Midweek (evenings) β€” harden + de-risk

  • Tighten the system prompt so the alien voice stays consistently alien and doesn't drift to helpful-assistant. Add constrained decoding (Β§3.2) if parse failures are common.
  • This is the fine-tune decision point (Β§7): only if prompt-only is fighting you on JSON or voice.
  • Catch the hackathon AMA if it lands midweek; ask specifically about ZeroGPU quota behaviour and JSON-mode tricks.

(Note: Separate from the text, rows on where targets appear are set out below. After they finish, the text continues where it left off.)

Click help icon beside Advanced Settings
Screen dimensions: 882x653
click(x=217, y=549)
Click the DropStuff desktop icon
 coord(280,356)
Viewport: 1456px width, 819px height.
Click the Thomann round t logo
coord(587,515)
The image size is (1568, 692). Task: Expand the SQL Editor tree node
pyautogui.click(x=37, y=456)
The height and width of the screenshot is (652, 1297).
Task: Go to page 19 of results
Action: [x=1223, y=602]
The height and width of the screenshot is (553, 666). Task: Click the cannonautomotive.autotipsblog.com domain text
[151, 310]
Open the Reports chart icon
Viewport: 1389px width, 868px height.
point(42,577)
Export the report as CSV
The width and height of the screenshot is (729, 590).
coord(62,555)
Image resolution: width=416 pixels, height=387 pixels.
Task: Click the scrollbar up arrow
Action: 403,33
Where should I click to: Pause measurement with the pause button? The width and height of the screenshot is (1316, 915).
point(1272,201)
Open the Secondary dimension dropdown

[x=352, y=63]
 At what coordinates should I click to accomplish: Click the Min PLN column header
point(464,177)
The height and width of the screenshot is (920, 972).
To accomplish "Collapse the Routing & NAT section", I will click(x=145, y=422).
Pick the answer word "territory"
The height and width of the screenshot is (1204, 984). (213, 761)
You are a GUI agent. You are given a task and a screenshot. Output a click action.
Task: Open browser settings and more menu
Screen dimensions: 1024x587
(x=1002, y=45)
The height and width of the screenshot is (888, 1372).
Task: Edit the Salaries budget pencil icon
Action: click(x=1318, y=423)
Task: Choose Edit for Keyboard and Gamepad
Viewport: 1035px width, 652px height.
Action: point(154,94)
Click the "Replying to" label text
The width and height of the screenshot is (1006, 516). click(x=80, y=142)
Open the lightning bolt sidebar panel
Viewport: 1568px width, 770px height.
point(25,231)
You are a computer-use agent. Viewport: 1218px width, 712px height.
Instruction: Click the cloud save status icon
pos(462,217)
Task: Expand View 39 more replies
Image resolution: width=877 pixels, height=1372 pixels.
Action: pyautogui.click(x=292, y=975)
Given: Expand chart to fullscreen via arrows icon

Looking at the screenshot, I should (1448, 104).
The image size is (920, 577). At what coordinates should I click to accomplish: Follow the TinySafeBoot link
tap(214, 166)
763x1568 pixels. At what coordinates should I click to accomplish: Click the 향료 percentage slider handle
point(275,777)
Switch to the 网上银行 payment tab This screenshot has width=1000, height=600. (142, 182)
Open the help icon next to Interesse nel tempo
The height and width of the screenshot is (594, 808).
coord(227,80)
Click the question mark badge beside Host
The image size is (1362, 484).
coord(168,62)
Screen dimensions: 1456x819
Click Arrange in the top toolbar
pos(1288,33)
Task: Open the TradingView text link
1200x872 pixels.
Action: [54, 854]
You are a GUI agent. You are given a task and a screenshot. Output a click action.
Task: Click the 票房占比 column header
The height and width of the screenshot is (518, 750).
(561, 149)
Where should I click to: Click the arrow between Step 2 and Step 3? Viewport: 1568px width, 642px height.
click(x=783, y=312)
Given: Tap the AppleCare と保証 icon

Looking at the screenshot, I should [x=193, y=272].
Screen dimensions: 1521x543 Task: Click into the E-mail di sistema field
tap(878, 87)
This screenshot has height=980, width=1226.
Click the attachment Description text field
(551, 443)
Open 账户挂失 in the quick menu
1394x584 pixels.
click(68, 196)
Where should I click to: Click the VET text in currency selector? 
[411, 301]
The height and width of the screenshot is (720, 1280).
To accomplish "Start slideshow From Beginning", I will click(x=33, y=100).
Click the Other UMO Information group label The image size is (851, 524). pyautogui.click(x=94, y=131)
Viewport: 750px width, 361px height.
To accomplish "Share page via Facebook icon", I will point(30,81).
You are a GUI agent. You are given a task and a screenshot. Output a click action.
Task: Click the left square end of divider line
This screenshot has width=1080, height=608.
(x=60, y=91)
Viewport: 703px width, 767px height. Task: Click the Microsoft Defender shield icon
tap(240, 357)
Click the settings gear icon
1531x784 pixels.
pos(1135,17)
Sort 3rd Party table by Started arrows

Weekend 2 β€” content, UI, ship

  • Day 1 (Sat): finish the challenge arc (Β§8), then the custom-styled UI pass (Β§9) with the polish budget concentrated on the "concept learned" / "generalization succeeded" reveal.
  • Day 2 (Sun): the submission is itself graded β€” Space under the org + demo video + social post. Budget the back half of Sunday for it. Script the demo around the single best generalization moment. Submit with margin, not at the deadline.

12. Definition of done

  • Runs as a Gradio app on a ZeroGPU Space under the hackathon org, model ≀32B, loaded at module level, inference in @spaces.GPU.
  • A fresh visitor gets their own session state (verified: two browsers don't share an alien).
  • The full arc is playable: literal warm-up β†’ first concept taught β†’ at least one generalization beat where a learned concept transfers to a new situation unprompted.
  • Malformed model output never crashes the app; the alien "looks confused" instead.
  • The ledger visibly grows and a concept lights up on learn/re-use.
  • Demo video + social post produced, both centred on the generalization moment.
  • (Optional badges as time allows: LoRA fine-tune, custom UI β€” UI is in scope regardless.)

13. Things NOT to do

  • Do NOT let the model judge whether communication "succeeded" β€” success is always a WorldState predicate.
  • Do NOT seed social/abstract concepts in the ledger β€” they must be taught.
  • Do NOT use module globals for game state.
  • Do NOT lazy-load the model inside @spaces.GPU.
  • Do NOT use torch.compile (unsupported on ZeroGPU).
  • Do NOT make Modal a hard dependency of the Space.
  • Do NOT burn ZeroGPU quota developing the loop β€” that's what StubBrain is for.
  • Do NOT expand the challenge arc past ~6 β€” content scope creep kills the UI/submission time.